- **About this exercise**:
Format all of the following rows as a numbered list, omitting blank lines.

- **The records**:

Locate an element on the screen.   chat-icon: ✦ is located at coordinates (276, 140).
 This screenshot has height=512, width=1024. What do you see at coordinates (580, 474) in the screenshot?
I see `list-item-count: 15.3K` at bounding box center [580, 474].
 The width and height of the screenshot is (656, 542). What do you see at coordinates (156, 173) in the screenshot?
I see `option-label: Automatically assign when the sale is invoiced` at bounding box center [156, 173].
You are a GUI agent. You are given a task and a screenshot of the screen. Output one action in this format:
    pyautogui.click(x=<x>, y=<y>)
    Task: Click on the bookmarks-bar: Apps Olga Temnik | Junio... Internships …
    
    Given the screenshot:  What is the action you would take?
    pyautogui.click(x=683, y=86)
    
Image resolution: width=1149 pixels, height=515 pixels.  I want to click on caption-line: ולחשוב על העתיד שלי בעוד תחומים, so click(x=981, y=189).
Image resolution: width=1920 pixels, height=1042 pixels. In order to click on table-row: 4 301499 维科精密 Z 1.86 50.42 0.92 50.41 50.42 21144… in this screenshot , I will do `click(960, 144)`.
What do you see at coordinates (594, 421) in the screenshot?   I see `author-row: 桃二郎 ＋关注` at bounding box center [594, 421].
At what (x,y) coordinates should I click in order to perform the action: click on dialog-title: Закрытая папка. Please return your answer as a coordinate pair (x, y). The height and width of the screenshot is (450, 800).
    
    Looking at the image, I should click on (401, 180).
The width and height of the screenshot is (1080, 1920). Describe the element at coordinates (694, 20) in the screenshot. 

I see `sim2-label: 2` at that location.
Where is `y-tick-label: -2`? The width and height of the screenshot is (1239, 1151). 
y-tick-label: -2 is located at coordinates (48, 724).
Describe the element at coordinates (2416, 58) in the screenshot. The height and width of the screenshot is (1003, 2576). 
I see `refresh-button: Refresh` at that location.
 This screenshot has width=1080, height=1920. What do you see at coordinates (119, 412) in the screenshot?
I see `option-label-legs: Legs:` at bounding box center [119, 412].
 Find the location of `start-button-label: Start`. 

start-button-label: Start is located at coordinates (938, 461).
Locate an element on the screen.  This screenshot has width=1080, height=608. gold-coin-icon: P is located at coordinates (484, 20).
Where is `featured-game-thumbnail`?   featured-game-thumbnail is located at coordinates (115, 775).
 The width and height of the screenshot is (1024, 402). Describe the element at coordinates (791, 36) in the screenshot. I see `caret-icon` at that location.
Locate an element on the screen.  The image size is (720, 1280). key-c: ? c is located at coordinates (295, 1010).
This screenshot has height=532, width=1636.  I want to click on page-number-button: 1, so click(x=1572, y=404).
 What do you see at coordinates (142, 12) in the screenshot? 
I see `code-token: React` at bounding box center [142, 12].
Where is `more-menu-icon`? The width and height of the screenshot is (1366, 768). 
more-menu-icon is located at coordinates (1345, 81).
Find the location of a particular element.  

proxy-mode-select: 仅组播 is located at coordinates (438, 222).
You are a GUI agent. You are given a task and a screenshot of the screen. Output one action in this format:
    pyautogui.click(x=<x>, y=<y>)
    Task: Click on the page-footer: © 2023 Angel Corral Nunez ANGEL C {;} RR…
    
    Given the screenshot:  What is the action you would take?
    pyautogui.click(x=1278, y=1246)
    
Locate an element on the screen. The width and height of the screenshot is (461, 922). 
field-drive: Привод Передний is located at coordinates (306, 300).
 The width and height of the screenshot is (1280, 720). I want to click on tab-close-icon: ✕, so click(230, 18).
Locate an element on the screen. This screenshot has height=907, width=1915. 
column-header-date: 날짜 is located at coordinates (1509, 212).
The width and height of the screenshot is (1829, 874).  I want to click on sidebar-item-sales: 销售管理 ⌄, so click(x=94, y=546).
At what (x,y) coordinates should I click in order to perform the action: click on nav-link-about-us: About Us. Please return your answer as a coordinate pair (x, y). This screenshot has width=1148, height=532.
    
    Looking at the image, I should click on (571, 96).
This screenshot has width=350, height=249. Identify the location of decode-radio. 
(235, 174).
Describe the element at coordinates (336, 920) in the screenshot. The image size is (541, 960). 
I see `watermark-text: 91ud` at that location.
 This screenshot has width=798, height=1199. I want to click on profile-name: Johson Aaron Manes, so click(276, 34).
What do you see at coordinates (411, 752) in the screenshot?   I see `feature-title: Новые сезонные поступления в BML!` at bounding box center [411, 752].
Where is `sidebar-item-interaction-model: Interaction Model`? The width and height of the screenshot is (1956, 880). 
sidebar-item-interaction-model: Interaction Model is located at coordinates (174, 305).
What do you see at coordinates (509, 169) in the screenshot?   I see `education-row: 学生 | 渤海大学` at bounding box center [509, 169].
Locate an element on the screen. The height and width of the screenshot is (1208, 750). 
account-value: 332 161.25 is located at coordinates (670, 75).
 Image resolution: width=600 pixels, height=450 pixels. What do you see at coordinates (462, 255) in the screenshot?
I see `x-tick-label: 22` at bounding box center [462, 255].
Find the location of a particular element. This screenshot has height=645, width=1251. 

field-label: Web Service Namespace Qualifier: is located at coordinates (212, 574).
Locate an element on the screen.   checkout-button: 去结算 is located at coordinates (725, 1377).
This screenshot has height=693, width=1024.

- **Task output**:
1. Locate an element on the screen.   chat-icon: ✦ is located at coordinates (276, 140).
2.  This screenshot has height=512, width=1024. What do you see at coordinates (580, 474) in the screenshot?
3. I see `list-item-count: 15.3K` at bounding box center [580, 474].
4.  The width and height of the screenshot is (656, 542). What do you see at coordinates (156, 173) in the screenshot?
5. I see `option-label: Automatically assign when the sale is invoiced` at bounding box center [156, 173].
6. You are a GUI agent. You are given a task and a screenshot of the screen. Output one action in this format:
7.     pyautogui.click(x=<x>, y=<y>)
8.     Task: Click on the bookmarks-bar: Apps Olga Temnik | Junio... Internships …
9.     Given the screenshot:  What is the action you would take?
10.     pyautogui.click(x=683, y=86)
11. Image resolution: width=1149 pixels, height=515 pixels.  I want to click on caption-line: ולחשוב על העתיד שלי בעוד תחומים, so click(x=981, y=189).
12. Image resolution: width=1920 pixels, height=1042 pixels. In order to click on table-row: 4 301499 维科精密 Z 1.86 50.42 0.92 50.41 50.42 21144… in this screenshot , I will do `click(960, 144)`.
13. What do you see at coordinates (594, 421) in the screenshot?   I see `author-row: 桃二郎 ＋关注` at bounding box center [594, 421].
14. At what (x,y) coordinates should I click in order to perform the action: click on dialog-title: Закрытая папка. Please return your answer as a coordinate pair (x, y). The height and width of the screenshot is (450, 800).
15.     Looking at the image, I should click on (401, 180).
16. The width and height of the screenshot is (1080, 1920). Describe the element at coordinates (694, 20) in the screenshot. 
17. I see `sim2-label: 2` at that location.
18. Where is `y-tick-label: -2`? The width and height of the screenshot is (1239, 1151). 
19. y-tick-label: -2 is located at coordinates (48, 724).
20. Describe the element at coordinates (2416, 58) in the screenshot. The height and width of the screenshot is (1003, 2576). 
21. I see `refresh-button: Refresh` at that location.
22.  This screenshot has width=1080, height=1920. What do you see at coordinates (119, 412) in the screenshot?
23. I see `option-label-legs: Legs:` at bounding box center [119, 412].
24.  Find the location of `start-button-label: Start`. 
25. start-button-label: Start is located at coordinates (938, 461).
26. Locate an element on the screen.  This screenshot has width=1080, height=608. gold-coin-icon: P is located at coordinates (484, 20).
27. Where is `featured-game-thumbnail`?   featured-game-thumbnail is located at coordinates (115, 775).
28.  The width and height of the screenshot is (1024, 402). Describe the element at coordinates (791, 36) in the screenshot. I see `caret-icon` at that location.
29. Locate an element on the screen.  The image size is (720, 1280). key-c: ? c is located at coordinates (295, 1010).
30. This screenshot has height=532, width=1636.  I want to click on page-number-button: 1, so click(x=1572, y=404).
31.  What do you see at coordinates (142, 12) in the screenshot? 
32. I see `code-token: React` at bounding box center [142, 12].
33. Where is `more-menu-icon`? The width and height of the screenshot is (1366, 768). 
34. more-menu-icon is located at coordinates (1345, 81).
35. Find the location of a particular element.  
36. proxy-mode-select: 仅组播 is located at coordinates (438, 222).
37. You are a GUI agent. You are given a task and a screenshot of the screen. Output one action in this format:
38.     pyautogui.click(x=<x>, y=<y>)
39.     Task: Click on the page-footer: © 2023 Angel Corral Nunez ANGEL C {;} RR…
40.     Given the screenshot:  What is the action you would take?
41.     pyautogui.click(x=1278, y=1246)
42. Locate an element on the screen. The width and height of the screenshot is (461, 922). 
43. field-drive: Привод Передний is located at coordinates (306, 300).
44.  The width and height of the screenshot is (1280, 720). I want to click on tab-close-icon: ✕, so click(230, 18).
45. Locate an element on the screen. This screenshot has height=907, width=1915. 
46. column-header-date: 날짜 is located at coordinates (1509, 212).
47. The width and height of the screenshot is (1829, 874).  I want to click on sidebar-item-sales: 销售管理 ⌄, so click(x=94, y=546).
48. At what (x,y) coordinates should I click in order to perform the action: click on nav-link-about-us: About Us. Please return your answer as a coordinate pair (x, y). This screenshot has width=1148, height=532.
49.     Looking at the image, I should click on (571, 96).
50. This screenshot has width=350, height=249. Identify the location of decode-radio. 
51. (235, 174).
52. Describe the element at coordinates (336, 920) in the screenshot. The image size is (541, 960). 
53. I see `watermark-text: 91ud` at that location.
54.  This screenshot has width=798, height=1199. I want to click on profile-name: Johson Aaron Manes, so click(276, 34).
55. What do you see at coordinates (411, 752) in the screenshot?   I see `feature-title: Новые сезонные поступления в BML!` at bounding box center [411, 752].
56. Where is `sidebar-item-interaction-model: Interaction Model`? The width and height of the screenshot is (1956, 880). 
57. sidebar-item-interaction-model: Interaction Model is located at coordinates (174, 305).
58. What do you see at coordinates (509, 169) in the screenshot?   I see `education-row: 学生 | 渤海大学` at bounding box center [509, 169].
59. Locate an element on the screen. The height and width of the screenshot is (1208, 750). 
60. account-value: 332 161.25 is located at coordinates (670, 75).
61.  Image resolution: width=600 pixels, height=450 pixels. What do you see at coordinates (462, 255) in the screenshot?
62. I see `x-tick-label: 22` at bounding box center [462, 255].
63. Find the location of a particular element. This screenshot has height=645, width=1251. 
64. field-label: Web Service Namespace Qualifier: is located at coordinates (212, 574).
65. Locate an element on the screen.   checkout-button: 去结算 is located at coordinates (725, 1377).
66. This screenshot has height=693, width=1024.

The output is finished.